[Entries provided — start]

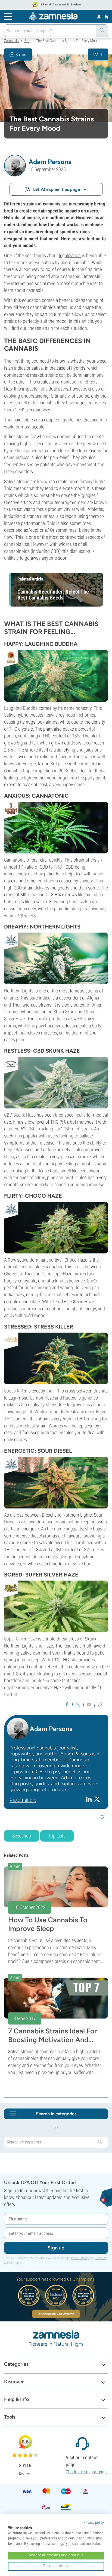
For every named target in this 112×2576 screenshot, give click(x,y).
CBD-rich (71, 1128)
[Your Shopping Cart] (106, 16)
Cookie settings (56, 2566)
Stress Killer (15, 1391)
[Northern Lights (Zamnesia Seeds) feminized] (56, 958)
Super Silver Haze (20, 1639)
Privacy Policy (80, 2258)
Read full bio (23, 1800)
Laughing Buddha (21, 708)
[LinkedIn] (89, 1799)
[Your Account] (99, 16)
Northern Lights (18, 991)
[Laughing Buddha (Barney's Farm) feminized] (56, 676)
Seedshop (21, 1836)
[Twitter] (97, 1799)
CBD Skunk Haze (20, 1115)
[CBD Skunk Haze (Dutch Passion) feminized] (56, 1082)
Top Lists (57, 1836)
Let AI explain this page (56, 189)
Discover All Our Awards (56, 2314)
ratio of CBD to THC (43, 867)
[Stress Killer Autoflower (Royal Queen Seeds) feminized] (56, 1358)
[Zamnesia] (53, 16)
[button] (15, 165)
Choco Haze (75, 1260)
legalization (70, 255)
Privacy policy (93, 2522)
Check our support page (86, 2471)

[Entries provided — finish]
[Entries provided — start]

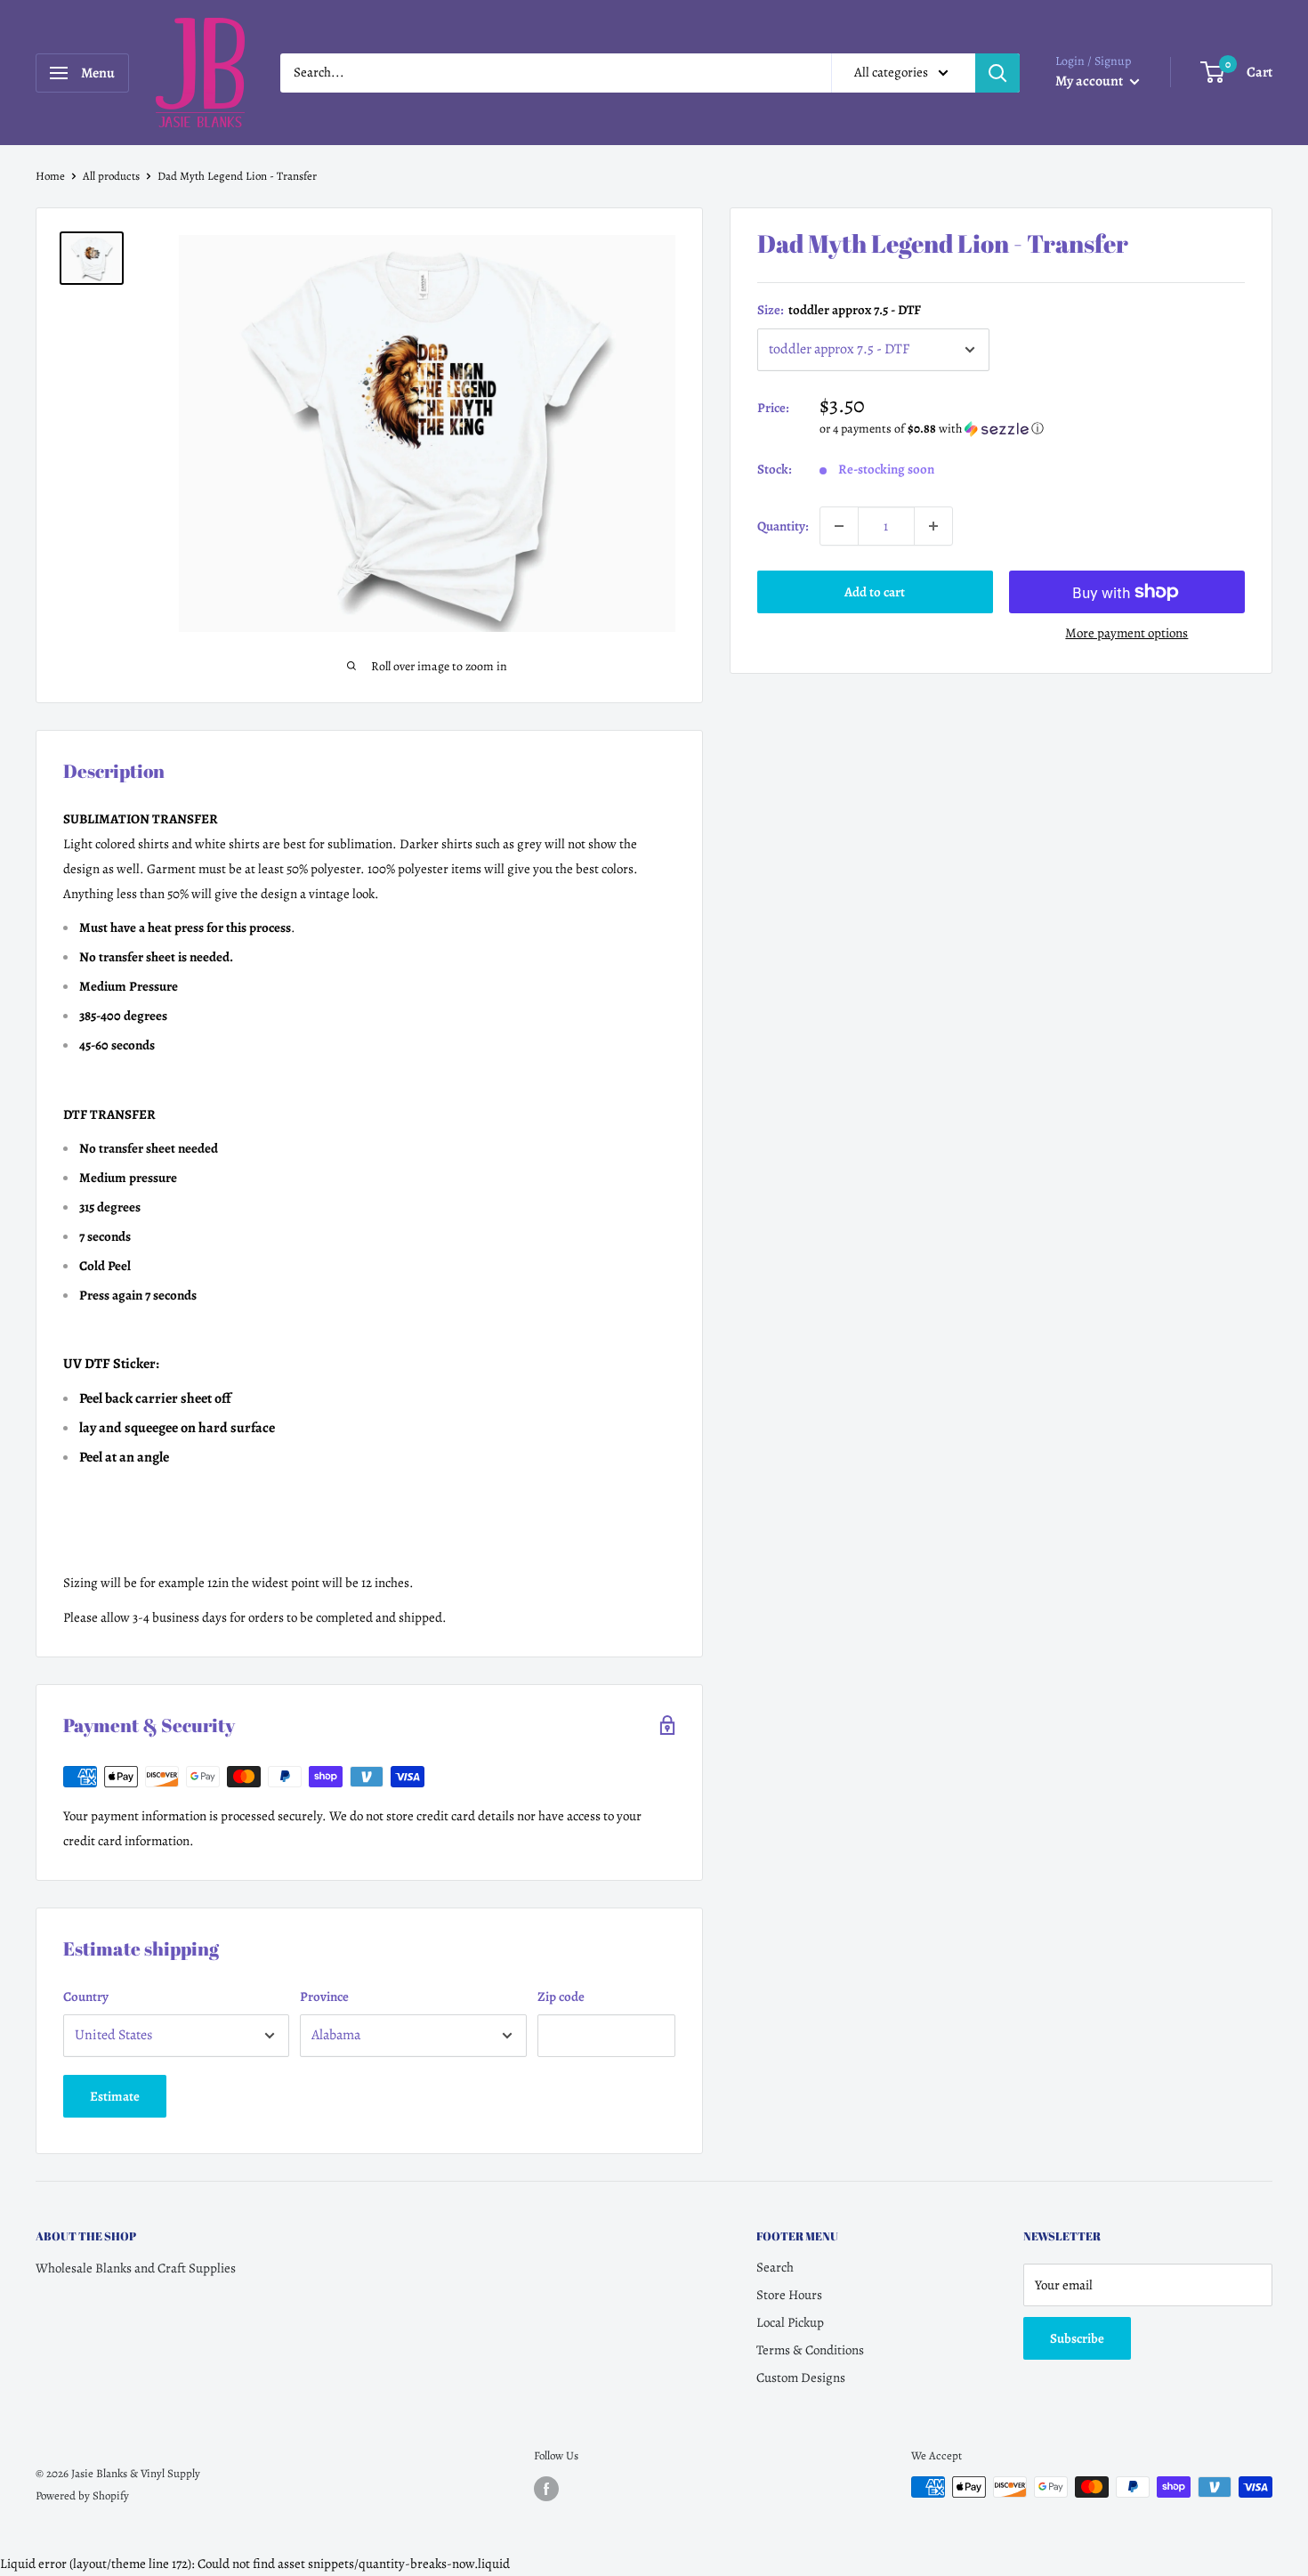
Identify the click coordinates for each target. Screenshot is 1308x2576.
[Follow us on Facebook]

[Entries provided — finish]
[Entries provided — start]

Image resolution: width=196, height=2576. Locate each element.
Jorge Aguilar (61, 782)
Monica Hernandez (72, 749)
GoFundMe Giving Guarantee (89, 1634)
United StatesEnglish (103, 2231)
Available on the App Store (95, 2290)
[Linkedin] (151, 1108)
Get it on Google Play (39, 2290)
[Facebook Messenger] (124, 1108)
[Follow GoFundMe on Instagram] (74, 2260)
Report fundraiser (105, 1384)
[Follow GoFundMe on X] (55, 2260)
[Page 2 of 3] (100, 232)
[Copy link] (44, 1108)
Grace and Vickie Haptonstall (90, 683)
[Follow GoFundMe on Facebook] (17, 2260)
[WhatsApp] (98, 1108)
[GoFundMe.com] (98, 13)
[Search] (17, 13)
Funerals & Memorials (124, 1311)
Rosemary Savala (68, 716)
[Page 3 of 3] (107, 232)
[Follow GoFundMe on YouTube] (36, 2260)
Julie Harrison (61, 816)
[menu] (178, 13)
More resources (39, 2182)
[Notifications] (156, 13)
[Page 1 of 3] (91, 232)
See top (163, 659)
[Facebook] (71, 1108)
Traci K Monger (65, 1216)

[Entries provided — finish]

> **What you should do**
A bare number is the whole answer: how many lines in the entries contain "Northern"?

> **Answer to this task**
2